> **Problem details**
The expected answer is the complete listing, reproduced character for character.

> **Recorded information**
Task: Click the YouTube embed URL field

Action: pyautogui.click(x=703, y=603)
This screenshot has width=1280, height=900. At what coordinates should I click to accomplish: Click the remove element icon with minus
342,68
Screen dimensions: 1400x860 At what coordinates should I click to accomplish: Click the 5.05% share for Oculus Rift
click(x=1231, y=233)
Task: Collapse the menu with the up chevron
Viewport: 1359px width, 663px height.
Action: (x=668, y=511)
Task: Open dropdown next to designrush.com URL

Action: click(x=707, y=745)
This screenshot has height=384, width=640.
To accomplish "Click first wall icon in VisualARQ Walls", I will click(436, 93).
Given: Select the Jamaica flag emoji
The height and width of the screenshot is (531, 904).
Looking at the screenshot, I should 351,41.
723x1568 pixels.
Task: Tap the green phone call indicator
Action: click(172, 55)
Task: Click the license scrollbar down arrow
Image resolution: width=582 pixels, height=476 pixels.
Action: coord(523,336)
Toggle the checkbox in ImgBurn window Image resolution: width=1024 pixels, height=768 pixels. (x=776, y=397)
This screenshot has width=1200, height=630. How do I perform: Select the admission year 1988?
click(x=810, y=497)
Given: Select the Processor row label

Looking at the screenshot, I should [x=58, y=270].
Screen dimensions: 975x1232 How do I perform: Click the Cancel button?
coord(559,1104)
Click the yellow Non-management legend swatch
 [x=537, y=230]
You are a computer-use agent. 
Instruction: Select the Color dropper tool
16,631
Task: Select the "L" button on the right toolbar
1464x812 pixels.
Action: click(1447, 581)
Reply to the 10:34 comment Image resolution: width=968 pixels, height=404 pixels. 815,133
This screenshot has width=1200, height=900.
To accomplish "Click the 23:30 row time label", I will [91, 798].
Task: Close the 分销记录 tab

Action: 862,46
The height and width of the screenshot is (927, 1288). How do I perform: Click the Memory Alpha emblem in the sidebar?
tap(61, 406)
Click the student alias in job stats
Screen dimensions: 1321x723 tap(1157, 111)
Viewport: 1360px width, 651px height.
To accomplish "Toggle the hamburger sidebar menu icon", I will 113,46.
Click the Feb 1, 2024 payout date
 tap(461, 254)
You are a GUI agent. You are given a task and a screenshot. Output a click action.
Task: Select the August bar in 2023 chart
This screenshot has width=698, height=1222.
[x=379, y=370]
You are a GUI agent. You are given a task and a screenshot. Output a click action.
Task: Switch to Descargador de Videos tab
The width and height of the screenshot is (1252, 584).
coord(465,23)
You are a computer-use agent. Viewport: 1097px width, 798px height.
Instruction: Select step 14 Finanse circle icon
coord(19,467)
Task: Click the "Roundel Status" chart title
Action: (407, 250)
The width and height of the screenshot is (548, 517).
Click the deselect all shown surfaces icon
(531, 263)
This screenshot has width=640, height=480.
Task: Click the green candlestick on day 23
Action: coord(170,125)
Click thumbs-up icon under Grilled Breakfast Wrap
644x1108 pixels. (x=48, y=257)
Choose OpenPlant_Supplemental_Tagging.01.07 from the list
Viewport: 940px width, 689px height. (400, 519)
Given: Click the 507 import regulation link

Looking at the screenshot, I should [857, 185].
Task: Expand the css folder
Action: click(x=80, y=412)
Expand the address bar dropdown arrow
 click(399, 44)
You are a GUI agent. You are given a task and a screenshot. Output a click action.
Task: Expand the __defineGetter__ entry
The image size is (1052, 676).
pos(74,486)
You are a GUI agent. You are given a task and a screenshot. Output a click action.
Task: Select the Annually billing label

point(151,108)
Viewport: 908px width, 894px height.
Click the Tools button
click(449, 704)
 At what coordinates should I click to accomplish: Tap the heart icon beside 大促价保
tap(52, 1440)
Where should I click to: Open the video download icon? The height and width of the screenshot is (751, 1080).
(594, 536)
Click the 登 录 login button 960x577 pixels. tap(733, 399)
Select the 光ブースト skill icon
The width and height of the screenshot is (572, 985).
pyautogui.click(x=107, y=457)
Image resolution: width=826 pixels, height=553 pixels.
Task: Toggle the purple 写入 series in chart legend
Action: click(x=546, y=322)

> **Exercise output**
Task: Click the YouTube embed URL field

Action: pyautogui.click(x=703, y=603)
This screenshot has width=1280, height=900. At what coordinates should I click to accomplish: Click the remove element icon with minus
342,68
Screen dimensions: 1400x860 At what coordinates should I click to accomplish: Click the 5.05% share for Oculus Rift
click(x=1231, y=233)
Task: Collapse the menu with the up chevron
Viewport: 1359px width, 663px height.
Action: (x=668, y=511)
Task: Open dropdown next to designrush.com URL

Action: click(x=707, y=745)
This screenshot has height=384, width=640.
To accomplish "Click first wall icon in VisualARQ Walls", I will click(436, 93).
Given: Select the Jamaica flag emoji
The height and width of the screenshot is (531, 904).
Looking at the screenshot, I should 351,41.
723x1568 pixels.
Task: Tap the green phone call indicator
Action: click(172, 55)
Task: Click the license scrollbar down arrow
Image resolution: width=582 pixels, height=476 pixels.
Action: coord(523,336)
Toggle the checkbox in ImgBurn window Image resolution: width=1024 pixels, height=768 pixels. (x=776, y=397)
This screenshot has width=1200, height=630. How do I perform: Select the admission year 1988?
click(x=810, y=497)
Given: Select the Processor row label

Looking at the screenshot, I should [x=58, y=270].
Screen dimensions: 975x1232 How do I perform: Click the Cancel button?
coord(559,1104)
Click the yellow Non-management legend swatch
 [x=537, y=230]
You are a computer-use agent. 
Instruction: Select the Color dropper tool
16,631
Task: Select the "L" button on the right toolbar
1464x812 pixels.
Action: click(1447, 581)
Reply to the 10:34 comment Image resolution: width=968 pixels, height=404 pixels. 815,133
This screenshot has width=1200, height=900.
To accomplish "Click the 23:30 row time label", I will [91, 798].
Task: Close the 分销记录 tab

Action: 862,46
The height and width of the screenshot is (927, 1288). How do I perform: Click the Memory Alpha emblem in the sidebar?
tap(61, 406)
Click the student alias in job stats
Screen dimensions: 1321x723 tap(1157, 111)
Viewport: 1360px width, 651px height.
To accomplish "Toggle the hamburger sidebar menu icon", I will 113,46.
Click the Feb 1, 2024 payout date
 tap(461, 254)
You are a GUI agent. You are given a task and a screenshot. Output a click action.
Task: Select the August bar in 2023 chart
This screenshot has width=698, height=1222.
[x=379, y=370]
You are a GUI agent. You are given a task and a screenshot. Output a click action.
Task: Switch to Descargador de Videos tab
The width and height of the screenshot is (1252, 584).
coord(465,23)
You are a computer-use agent. Viewport: 1097px width, 798px height.
Instruction: Select step 14 Finanse circle icon
coord(19,467)
Task: Click the "Roundel Status" chart title
Action: (407, 250)
The width and height of the screenshot is (548, 517).
Click the deselect all shown surfaces icon
(531, 263)
This screenshot has width=640, height=480.
Task: Click the green candlestick on day 23
Action: coord(170,125)
Click thumbs-up icon under Grilled Breakfast Wrap
644x1108 pixels. (x=48, y=257)
Choose OpenPlant_Supplemental_Tagging.01.07 from the list
Viewport: 940px width, 689px height. (400, 519)
Given: Click the 507 import regulation link

Looking at the screenshot, I should [857, 185].
Task: Expand the css folder
Action: click(x=80, y=412)
Expand the address bar dropdown arrow
 click(399, 44)
You are a GUI agent. You are given a task and a screenshot. Output a click action.
Task: Expand the __defineGetter__ entry
The image size is (1052, 676).
pos(74,486)
You are a GUI agent. You are given a task and a screenshot. Output a click action.
Task: Select the Annually billing label

point(151,108)
Viewport: 908px width, 894px height.
Click the Tools button
click(449, 704)
 At what coordinates should I click to accomplish: Tap the heart icon beside 大促价保
tap(52, 1440)
Where should I click to: Open the video download icon? The height and width of the screenshot is (751, 1080).
(594, 536)
Click the 登 录 login button 960x577 pixels. tap(733, 399)
Select the 光ブースト skill icon
The width and height of the screenshot is (572, 985).
pyautogui.click(x=107, y=457)
Image resolution: width=826 pixels, height=553 pixels.
Task: Toggle the purple 写入 series in chart legend
Action: click(x=546, y=322)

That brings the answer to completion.